Providers, electronic health-record developers and health information exchange operators are still waiting for new regulations or guidance on electronically handling highly sensitive behavioral health information.
A year ago, the Substance Abuse and Mental Health Services Administration held a national listening session on possibly updating its rule that protects patients of federally funded drug- and alcohol-treatment centers.
The rule is seen by some as a barrier to interoperability of healthcare information systems, which could impair provider organizations from successfully transitioning from fee-for-service to outcomes-based reimbursements with population-health-based care-delivery mechanisms such as accountable care organizations.
Patient advocates, however, say patient consent, a key aspect of the law, is a much needed barrier to more liberal sharing of patient information to induce many otherwise reluctant behavioral health patients to seek treatment.
The listening session itself, held last June, drew mixed testimony about whether the government should liberalize access to behavioral health information covered by the law, known as 42 CFR Part 2, or stand firm with its protections that are far more stringent that those under the Health Insurance Portability and Accountability Act privacy rule, which covers the disclosure of most patient healthcare records.
Kate Tipping, public health adviser at SAMHSA and its expert on the issue, said the agency intends to issue a rule or guidance before President Barack Obama leaves office in 2017.
The agency has received more than 700 comments from the listening session.
"We reviewed them and we had discussions internally at SAMHSA and we're talking with the departments on what our next steps will be," Tipping said.
"For the most part, folks were supportive of looking at the regulations and updating them," she said. "We did have a handful that did say that the laws and the regulations should be repealed and we should just use HIPAA. There was agreement that Part 2 is a barrier to sharing” and ACOs.
The law requires a patient's written consent each time their medical records are shared with other providers, even for treatment, payment and other healthcare operations.

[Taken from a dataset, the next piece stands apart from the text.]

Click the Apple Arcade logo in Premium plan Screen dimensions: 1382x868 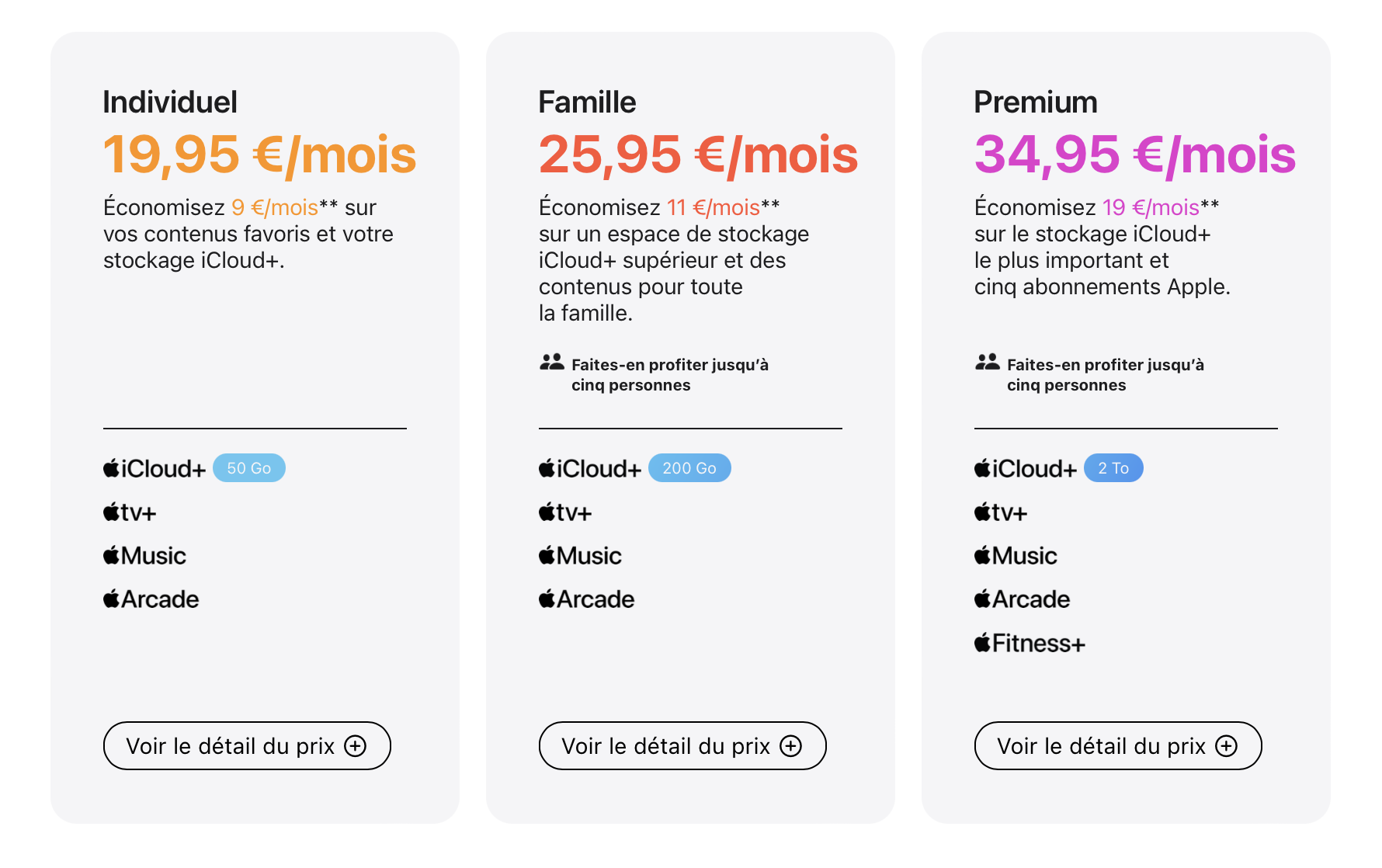(1022, 599)
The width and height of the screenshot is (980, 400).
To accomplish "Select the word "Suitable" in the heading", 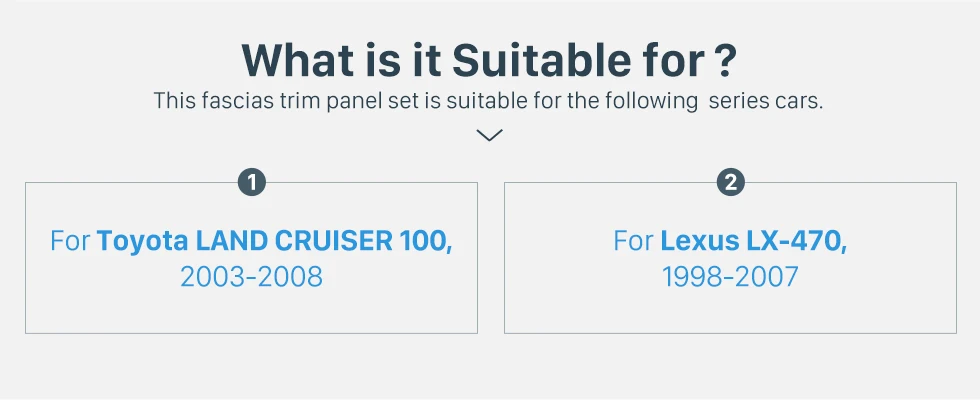I will [x=536, y=60].
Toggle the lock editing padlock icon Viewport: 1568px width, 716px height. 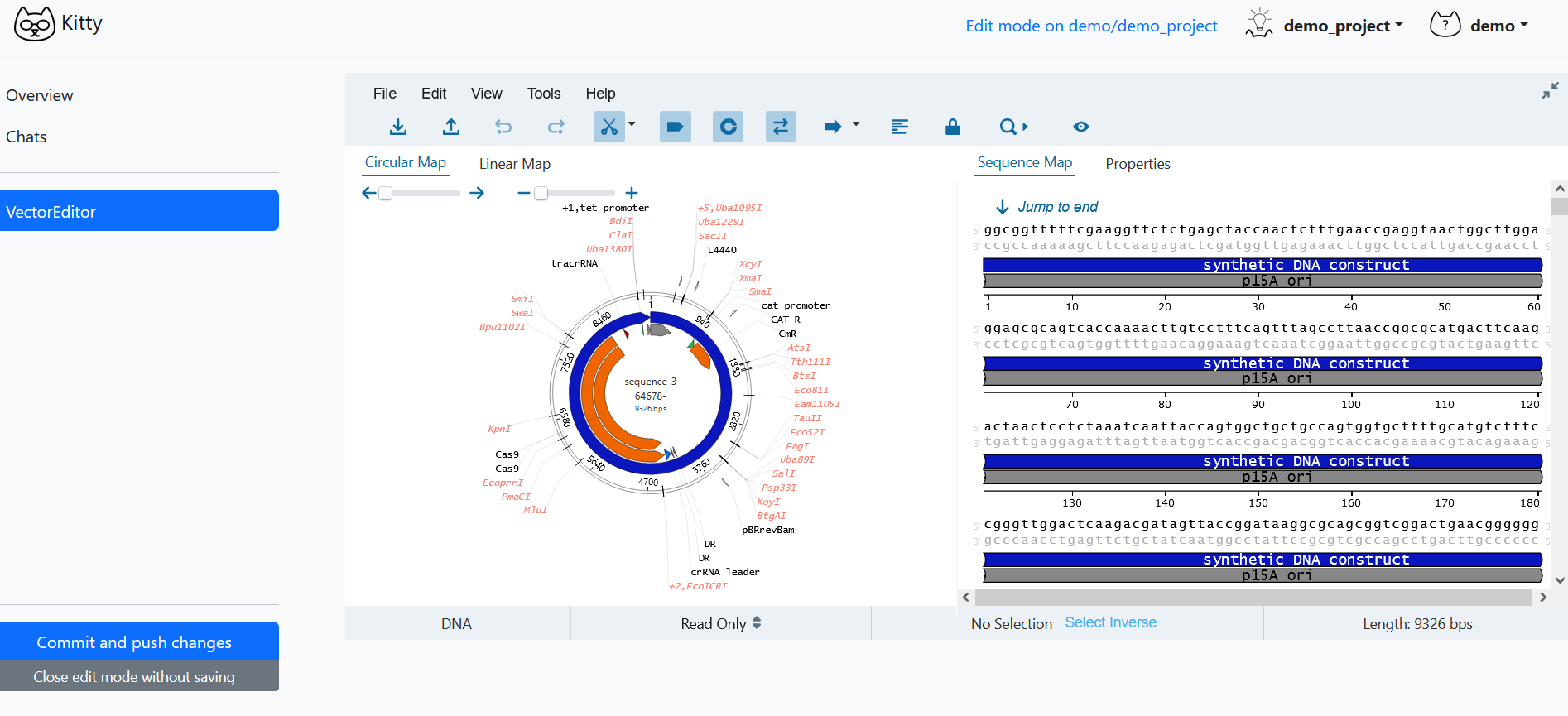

Since a 2002 rule revision by HHS, HIPAA no longer requires a patient's consent before disclosing his or her records for those uses.
The federal government, including SAMHSA and the Office of the National Coordinator for Health Information Technology, has worked on a technological fix to the problem, called Data Segmentation for Privacy, or DS4P.
A workgroup advising the ONC previously recommended that the government begin including the technology in its testing and certification of EHR systems. Earlier this week, however, that panel reversed itself and said the technology wasn't ready to be folded into the $30 billion incentive program for EHRs.